Treatment with mAbs was initiated within a range of 2–15 days after the first positive nasopharyngeal swab (Table 1). Infusion of mAbs was well tolerated in all patients. In 7 of 8 participants symptoms disappeared within 2–5 days, and all but 1 (no. 14) remained asymptomatic thereafter. Nasopharyngeal swab SARS-CoV-2 qPCR was repeated every 7–10 days until negative. Treatment with mAbs significantly diminished the duration of qRT PCR positivity (22 days, range 7–40), that was longer in patients treated with standard of care therapy only (37.5 days, range 21–81, [P = .026]) (Table 2). In mAbs recipients a negative result of qRT PCR was recorded a median time of 10 days (range 5–30) after mAbs administration. As expected, SARS-CoV-2 IgG antibodies, which were checked after a comparable median time from the first positive nasopharyngeal swab, were higher in mAbs-treated patients (median: 6.9 OD ratio; range: 6.4–11.7 OD ratio) than in patients receiving standard of care therapy only (median: 1.9 OD ratio; range 0.9–6.4 OD ratio [P=.001]).

DISCUSSION

Patients with primary antibody deficiencies are considered as a vulnerable population in the COVID-19 pandemic because they might be unprotected from vaccination, and they might have prolonged COVID-19 course and SARS-Cov-2 recurrences [3, 5–7]. We have recently shown that two thirds of PAD patients are unable to produce specific antibodies after 2 doses of SARS-CoV-2 vaccine, and, instead of generating classic specific memory B cells, they developed atypical memory B cells, short-lived plasma blasts, and variable T-cell response [7]. Atypical memory B cells are mostly generated during extrafollicular reactions without the involvement of antigen selection in the germinal center reaction [8] and are considered short-lived activated memory B cells. In patients unable to mount an adequate antibody response, additional strategies for protection are needed. So far, prevention of SARS-CoV-2 infection could not be achieved by immunoglobulin replacement treatment, due to the lack of specific antibodies in the current lots of gamma globulins [9]. One controversial option is the possibility of substituting the defective antibody production with convalescent plasma. The administration of convalescent plasma <72 hours after the onset of symptoms has been shown to reduce disease progression in immunocompetent patients with mild disease and at high risk for disease progression only [10]. Moreover, the low neutralizing potency of convalescent plasma therapy is difficult to be standardized. In addition, plasma and transfusion usage in patients lacking immunoglobulins and, in particular, in patients without serum IgA should be limited because it might cause adverse reactions [11].

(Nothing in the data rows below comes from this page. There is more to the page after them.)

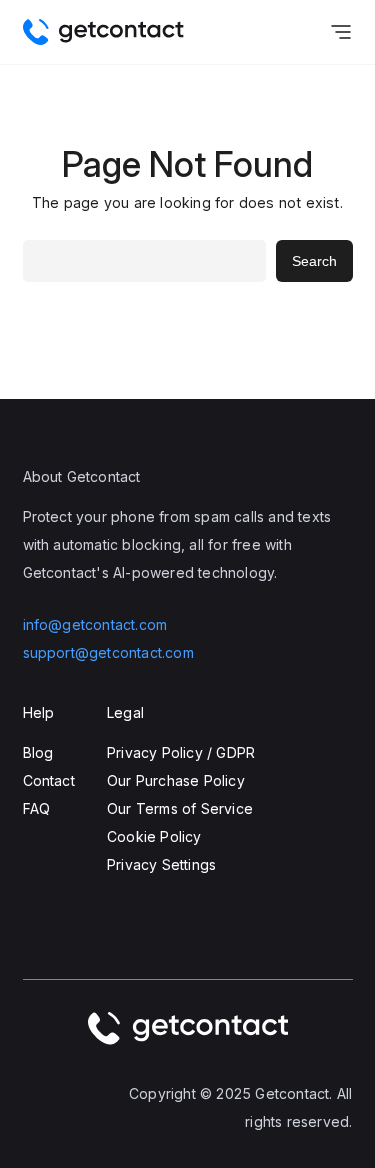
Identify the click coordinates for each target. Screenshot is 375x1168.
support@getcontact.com (108, 652)
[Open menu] (341, 32)
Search (314, 261)
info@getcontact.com (95, 624)
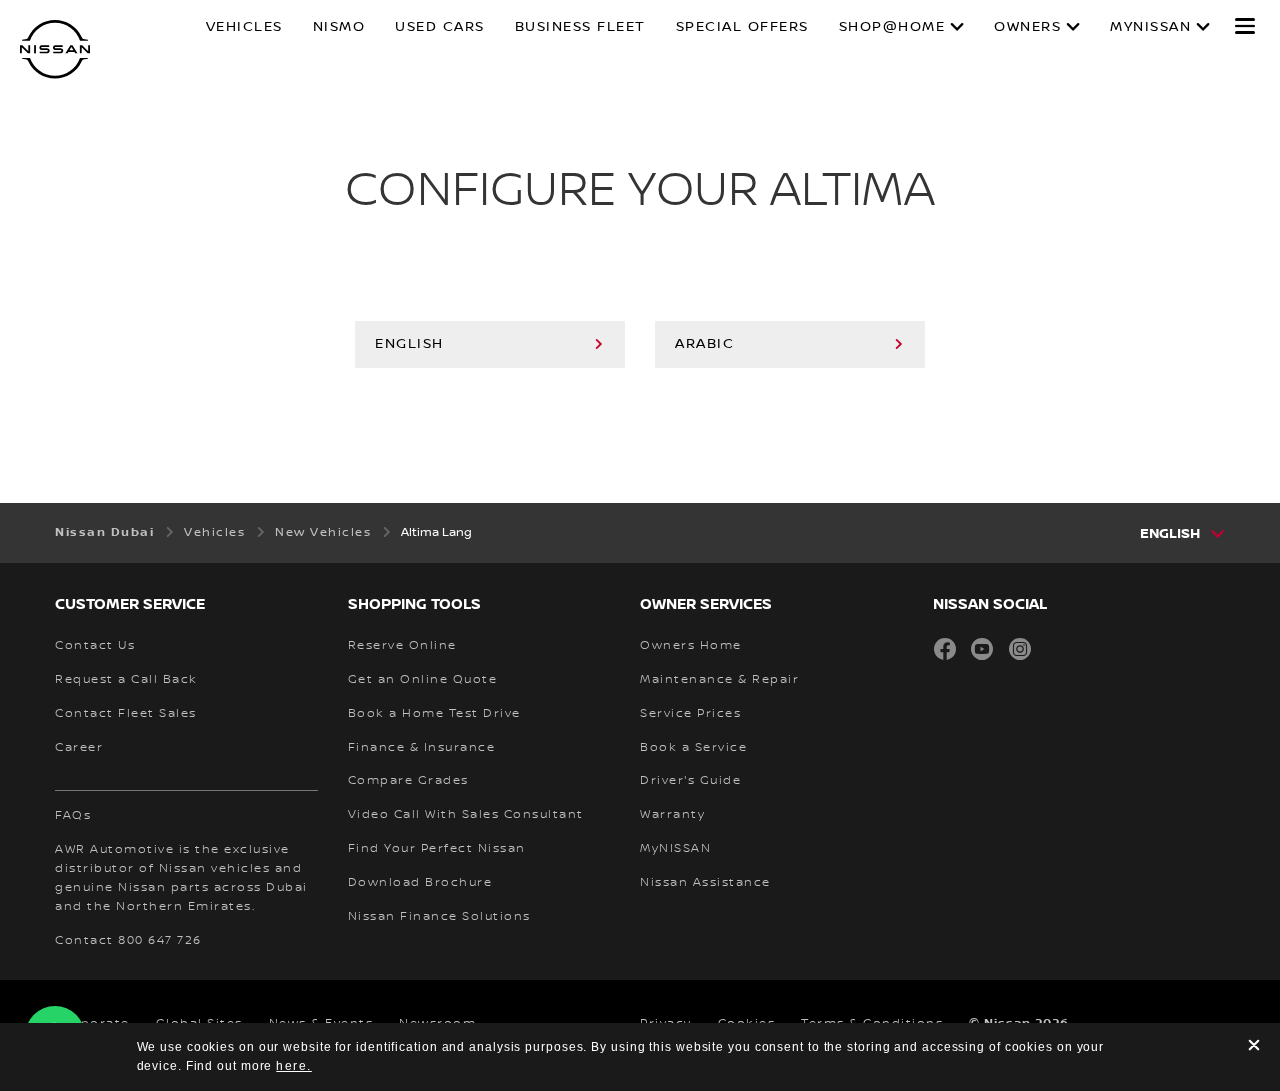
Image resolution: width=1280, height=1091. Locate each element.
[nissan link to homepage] (55, 49)
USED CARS (440, 27)
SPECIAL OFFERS (742, 27)
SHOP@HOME (892, 27)
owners (1027, 27)
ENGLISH (409, 344)
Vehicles (244, 27)
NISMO (339, 27)
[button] (1245, 26)
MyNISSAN (1150, 27)
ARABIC (704, 344)
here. (294, 1066)
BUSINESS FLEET (580, 27)
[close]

Monoclonal antibody-based therapies might be a promising option for patients with antibody defects [12]. During the past year, an unprecedentedly large number of mAbs have been developed to fight COVID-19 [13]. Overall, this study confirmed the previous report [1–4] showing a wide range of COVID-19 spectrum of clinical conditions in PAD patients. We showed a positive clinical and antiviral response due to treatment with mAbs added to conventional therapy. Consistent with a previous report [14], the treatment was without severe side effects in all patients. Although the majority of our cohort continued to be COVID-19 symptom-free, 2 patients with severe underlying PAD-related comorbidities required hospitalization: a patient with a pre-existing severe pulmonary involvement and a patient with enteropathy.

CONCLUSIONS

The positive outcome in antibody-deficient patients was restricted to an early time point of monoclonal administration during SARS-CoV-2 infection. Therefore, we suggest regular follow-ups of PAD patients by SARS-CoV-2 qPCR and to consider an early administration of mAbs to avoid COVID-19 evolution and to shorten the time of SARS-CoV-2 positivity. The shift of mAbs administration from intravenous to different routes, such as intramuscular or subcutaneous [15], is under evaluation and will possibly contribute to an easier access to these treatments for PAD.

Notes

Financial support. This work was funded by Progetto Ateneo Sapienza, 2020.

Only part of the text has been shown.